The back door to the library creaked open just as I arrived, a silent invitation to step into the unknown. The library at night was a different beast altogether—shadows danced between the towering bookshelves, and the silence was almost tangible. I could feel the weight of a thousand stories hovering just out of reach.

"Alright, let's make this quick," I whispered to my metallic companion. We had a kitchen to save and culprits to catch. The plan was simple: disarm the explosives, expose the real perpetrators, and hopefully, in the process, earn my explosives handling license. It was a tall order, but I've always been one to enjoy a challenge.

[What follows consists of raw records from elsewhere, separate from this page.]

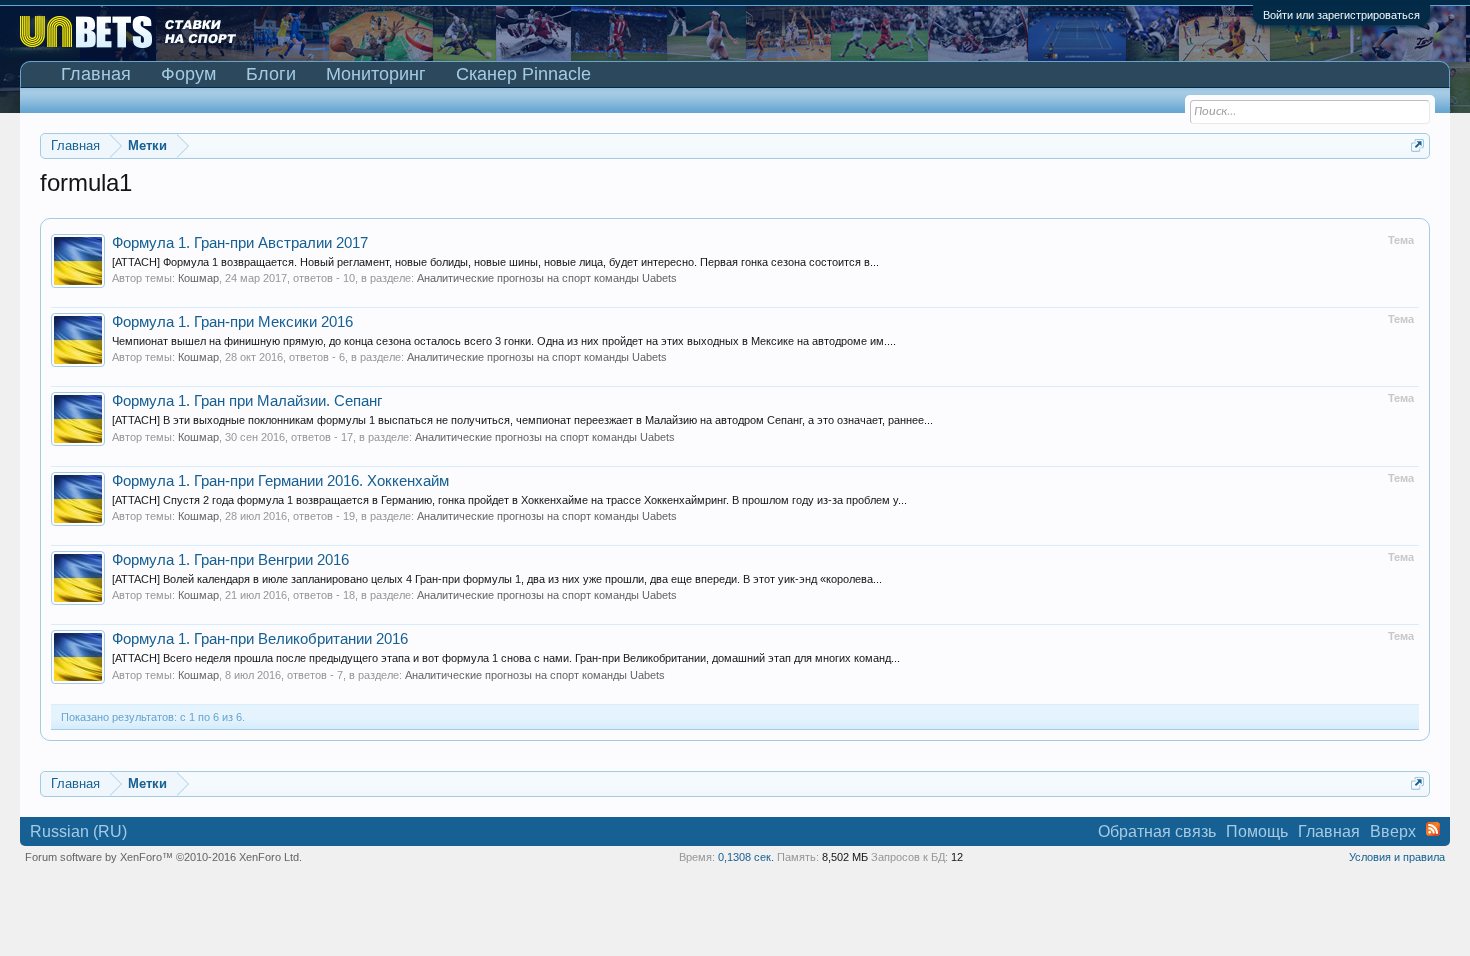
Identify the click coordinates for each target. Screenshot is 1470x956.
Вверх (1393, 831)
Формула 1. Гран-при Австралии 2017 (240, 243)
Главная (96, 74)
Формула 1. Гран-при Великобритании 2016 (260, 639)
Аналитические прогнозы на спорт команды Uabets (547, 278)
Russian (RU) (78, 831)
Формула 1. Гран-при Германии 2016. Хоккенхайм (280, 481)
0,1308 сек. (746, 857)
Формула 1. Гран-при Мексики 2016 (232, 322)
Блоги (271, 74)
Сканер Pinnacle (523, 74)
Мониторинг (376, 74)
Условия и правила (1397, 857)
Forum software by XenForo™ (163, 857)
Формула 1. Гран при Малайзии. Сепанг (247, 401)
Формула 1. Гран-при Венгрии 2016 (230, 560)
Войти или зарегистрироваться (1341, 15)
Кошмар (198, 278)
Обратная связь (1157, 831)
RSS (1433, 829)
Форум (188, 74)
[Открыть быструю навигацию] (1417, 145)
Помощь (1257, 831)
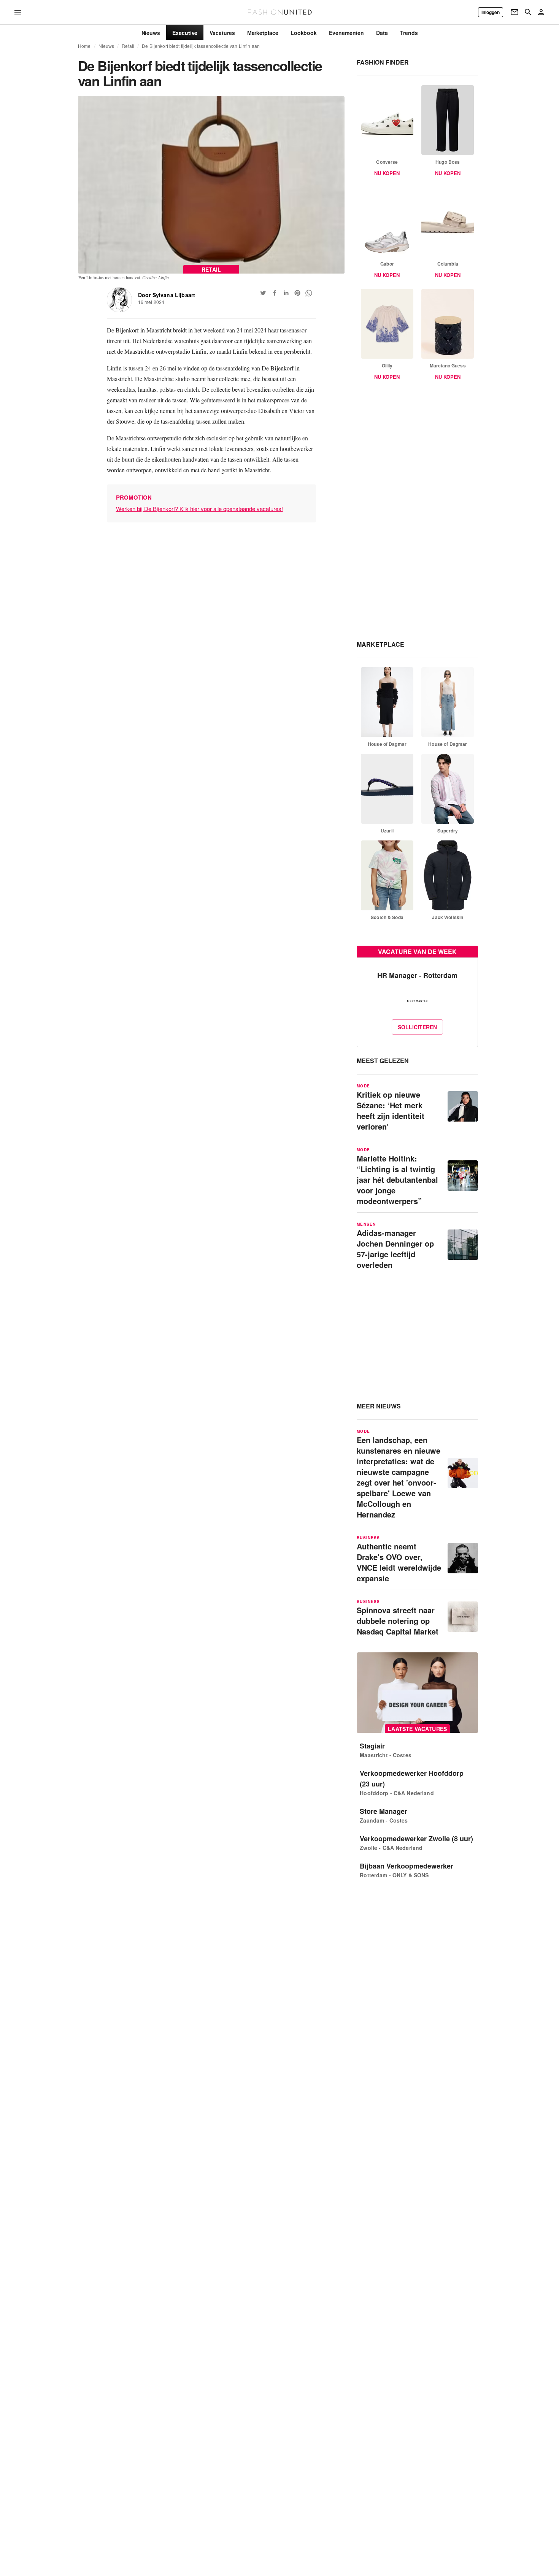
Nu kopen (387, 173)
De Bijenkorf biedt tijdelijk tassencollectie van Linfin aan (201, 46)
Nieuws (106, 46)
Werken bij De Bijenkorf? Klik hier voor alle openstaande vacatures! (199, 509)
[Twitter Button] (263, 293)
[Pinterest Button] (297, 293)
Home (84, 46)
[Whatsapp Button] (308, 293)
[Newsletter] (514, 12)
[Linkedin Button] (286, 293)
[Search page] (528, 12)
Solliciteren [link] (417, 1027)
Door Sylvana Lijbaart (166, 295)
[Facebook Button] (274, 293)
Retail (128, 46)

As we navigated the labyrinthine corridors, I couldn't help but reflect on the absurdity of it all. Me, a kobold with a penchant for pyrotechnics, saving the day. If you had told me this morning that I'd be playing the hero, I would've laughed in your face. Yet, here I was, moments away from either a triumphant victory or a spectacular failure.

The kitchen loomed ahead, the door slightly ajar. I could smell the faintest hint of sulfur in the air—a telltale sign of explosives. Taking a deep breath, I pushed the door open and stepped inside, ready for whatever came next.

What followed was a blur of action—a dance with danger that I had rehearsed a thousand times in my mind. Disarming the explosives was the easy part; confronting the perpetrators, not so much. But as the dust settled and the last of the would-be saboteurs were carted away, I couldn't help but feel a twinge of pride.

The library was safe, the plot thwarted, and my name cleared. As I stood amidst the chaos, a crooked smile found its way to my lips. "Maybe it's time to get that license after all," I mused, already looking forward to the next adventure.

Because in the Blue Wizard Bastion, where magic and technology collide, anything's possible. And for Bronco Razer of Kobolds, that's just the way I like it.